Somewhat dazed but with singular curiosity, retired Pampeano Robinjú hurried into the town and ascertain what had happened there. As soon as he went in for the village, the eyes began to get impatient. His old neighbors watched with a mixture of shock, denial and fear. When he was at the door of the shop, Florence under the car, but did not support the second foot in the street when it was released about three feet a terrible slap accurate. From the ground and still disoriented, could see the huge figure that was below him: his beloved Gumersinda.
As would learn later, the day he left home Florencio, became a large multinational to the people interested in breeding woodlice. Gumersinda, who had survived the accident with the nursery, soon learned to capitalize on the interest of the Yankees and made the little enterprise of her fugitive husband, a millionaire empire productive.
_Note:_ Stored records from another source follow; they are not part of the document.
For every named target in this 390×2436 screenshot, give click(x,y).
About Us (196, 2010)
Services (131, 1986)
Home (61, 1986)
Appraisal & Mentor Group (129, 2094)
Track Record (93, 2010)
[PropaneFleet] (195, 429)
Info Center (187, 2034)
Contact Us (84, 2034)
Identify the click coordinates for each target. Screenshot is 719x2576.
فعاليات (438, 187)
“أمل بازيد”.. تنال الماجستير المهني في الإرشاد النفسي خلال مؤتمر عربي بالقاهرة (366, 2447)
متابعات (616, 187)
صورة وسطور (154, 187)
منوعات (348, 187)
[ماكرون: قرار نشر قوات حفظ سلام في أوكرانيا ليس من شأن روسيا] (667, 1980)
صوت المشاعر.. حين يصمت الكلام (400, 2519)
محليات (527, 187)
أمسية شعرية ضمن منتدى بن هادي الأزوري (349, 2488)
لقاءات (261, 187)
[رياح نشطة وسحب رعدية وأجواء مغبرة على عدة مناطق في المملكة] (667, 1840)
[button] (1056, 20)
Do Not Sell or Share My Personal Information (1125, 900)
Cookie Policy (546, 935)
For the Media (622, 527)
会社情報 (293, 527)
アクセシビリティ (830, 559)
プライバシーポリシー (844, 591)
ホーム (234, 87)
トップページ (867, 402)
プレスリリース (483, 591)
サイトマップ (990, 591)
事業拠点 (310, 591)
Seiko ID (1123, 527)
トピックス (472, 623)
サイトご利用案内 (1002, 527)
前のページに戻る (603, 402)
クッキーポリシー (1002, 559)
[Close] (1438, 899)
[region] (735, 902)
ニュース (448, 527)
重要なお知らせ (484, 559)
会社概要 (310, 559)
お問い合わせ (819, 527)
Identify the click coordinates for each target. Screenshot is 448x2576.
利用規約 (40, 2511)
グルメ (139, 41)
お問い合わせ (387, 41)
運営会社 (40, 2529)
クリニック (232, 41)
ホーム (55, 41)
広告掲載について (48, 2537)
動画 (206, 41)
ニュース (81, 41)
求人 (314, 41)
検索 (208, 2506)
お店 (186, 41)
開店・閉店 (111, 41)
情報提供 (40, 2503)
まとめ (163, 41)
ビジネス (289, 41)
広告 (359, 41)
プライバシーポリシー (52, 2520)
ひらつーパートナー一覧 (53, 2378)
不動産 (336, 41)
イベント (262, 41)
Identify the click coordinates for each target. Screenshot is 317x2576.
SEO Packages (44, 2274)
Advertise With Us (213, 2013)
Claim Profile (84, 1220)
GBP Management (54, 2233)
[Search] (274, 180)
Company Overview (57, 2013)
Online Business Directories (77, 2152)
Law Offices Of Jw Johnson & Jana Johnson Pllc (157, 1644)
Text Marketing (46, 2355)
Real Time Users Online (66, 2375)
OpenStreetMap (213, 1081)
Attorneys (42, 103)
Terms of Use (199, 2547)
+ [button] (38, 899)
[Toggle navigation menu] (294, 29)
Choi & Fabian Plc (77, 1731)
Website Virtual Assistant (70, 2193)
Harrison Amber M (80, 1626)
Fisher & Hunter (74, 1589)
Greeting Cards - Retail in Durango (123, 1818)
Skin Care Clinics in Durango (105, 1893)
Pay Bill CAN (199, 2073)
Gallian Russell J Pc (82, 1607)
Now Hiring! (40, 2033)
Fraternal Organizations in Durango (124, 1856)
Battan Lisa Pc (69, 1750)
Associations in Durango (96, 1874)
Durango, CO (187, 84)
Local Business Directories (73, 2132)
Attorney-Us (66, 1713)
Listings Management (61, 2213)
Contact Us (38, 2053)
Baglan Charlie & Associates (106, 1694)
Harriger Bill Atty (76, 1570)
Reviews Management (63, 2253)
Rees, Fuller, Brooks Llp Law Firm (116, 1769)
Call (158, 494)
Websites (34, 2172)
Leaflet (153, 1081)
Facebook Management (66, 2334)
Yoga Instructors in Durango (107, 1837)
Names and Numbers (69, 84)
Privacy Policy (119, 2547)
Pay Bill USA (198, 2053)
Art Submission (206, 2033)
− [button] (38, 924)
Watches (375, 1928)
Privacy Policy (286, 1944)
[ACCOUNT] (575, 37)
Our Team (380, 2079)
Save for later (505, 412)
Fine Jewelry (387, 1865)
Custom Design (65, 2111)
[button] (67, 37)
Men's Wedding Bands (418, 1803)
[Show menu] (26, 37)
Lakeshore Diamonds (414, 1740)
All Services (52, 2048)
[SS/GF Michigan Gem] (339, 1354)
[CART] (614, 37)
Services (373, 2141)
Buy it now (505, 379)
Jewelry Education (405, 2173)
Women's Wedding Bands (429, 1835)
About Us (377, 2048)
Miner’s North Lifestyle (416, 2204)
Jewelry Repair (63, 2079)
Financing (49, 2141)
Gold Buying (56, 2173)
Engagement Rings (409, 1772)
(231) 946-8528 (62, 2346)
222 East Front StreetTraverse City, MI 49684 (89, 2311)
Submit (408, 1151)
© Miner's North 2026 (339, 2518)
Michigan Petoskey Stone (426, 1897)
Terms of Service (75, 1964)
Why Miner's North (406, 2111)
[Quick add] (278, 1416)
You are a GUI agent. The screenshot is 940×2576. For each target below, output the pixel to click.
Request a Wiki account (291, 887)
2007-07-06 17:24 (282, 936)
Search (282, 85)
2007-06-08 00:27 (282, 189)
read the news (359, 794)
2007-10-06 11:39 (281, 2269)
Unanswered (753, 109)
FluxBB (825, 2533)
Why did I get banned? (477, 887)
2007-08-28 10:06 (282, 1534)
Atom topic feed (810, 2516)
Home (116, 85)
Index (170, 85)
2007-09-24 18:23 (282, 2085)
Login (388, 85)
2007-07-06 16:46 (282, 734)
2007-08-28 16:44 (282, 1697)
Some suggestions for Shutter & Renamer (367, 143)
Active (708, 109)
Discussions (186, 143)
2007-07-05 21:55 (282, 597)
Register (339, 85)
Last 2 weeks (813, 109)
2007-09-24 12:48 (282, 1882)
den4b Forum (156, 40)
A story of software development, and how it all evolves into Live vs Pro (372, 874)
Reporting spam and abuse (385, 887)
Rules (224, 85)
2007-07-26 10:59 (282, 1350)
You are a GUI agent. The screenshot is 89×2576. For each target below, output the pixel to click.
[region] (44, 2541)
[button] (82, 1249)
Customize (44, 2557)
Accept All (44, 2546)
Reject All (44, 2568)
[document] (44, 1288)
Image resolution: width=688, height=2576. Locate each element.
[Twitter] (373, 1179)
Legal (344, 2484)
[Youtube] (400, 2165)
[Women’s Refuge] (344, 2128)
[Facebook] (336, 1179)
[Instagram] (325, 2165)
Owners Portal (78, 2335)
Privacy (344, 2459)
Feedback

Are useless promises and entreaties when their spurned Valiente Florencio wife decided to take revenge. And although the company directory convention Robinjú not execute the decadent, a destination she knew him perhaps worse than death. Appointed him in charge of "quality control". And although the title does not sound like a punishment, Gumersinda & Co. was ranked the taste test of each harvest.
So it was that, over the years, the nickname of the Pampas Robinjú was blurred and stay in people's memory as "the man Guanacumay ball" or simply "the asshole of Florence".
END
Moral: If your wife debichos ball smashes a ton, check it really is dead.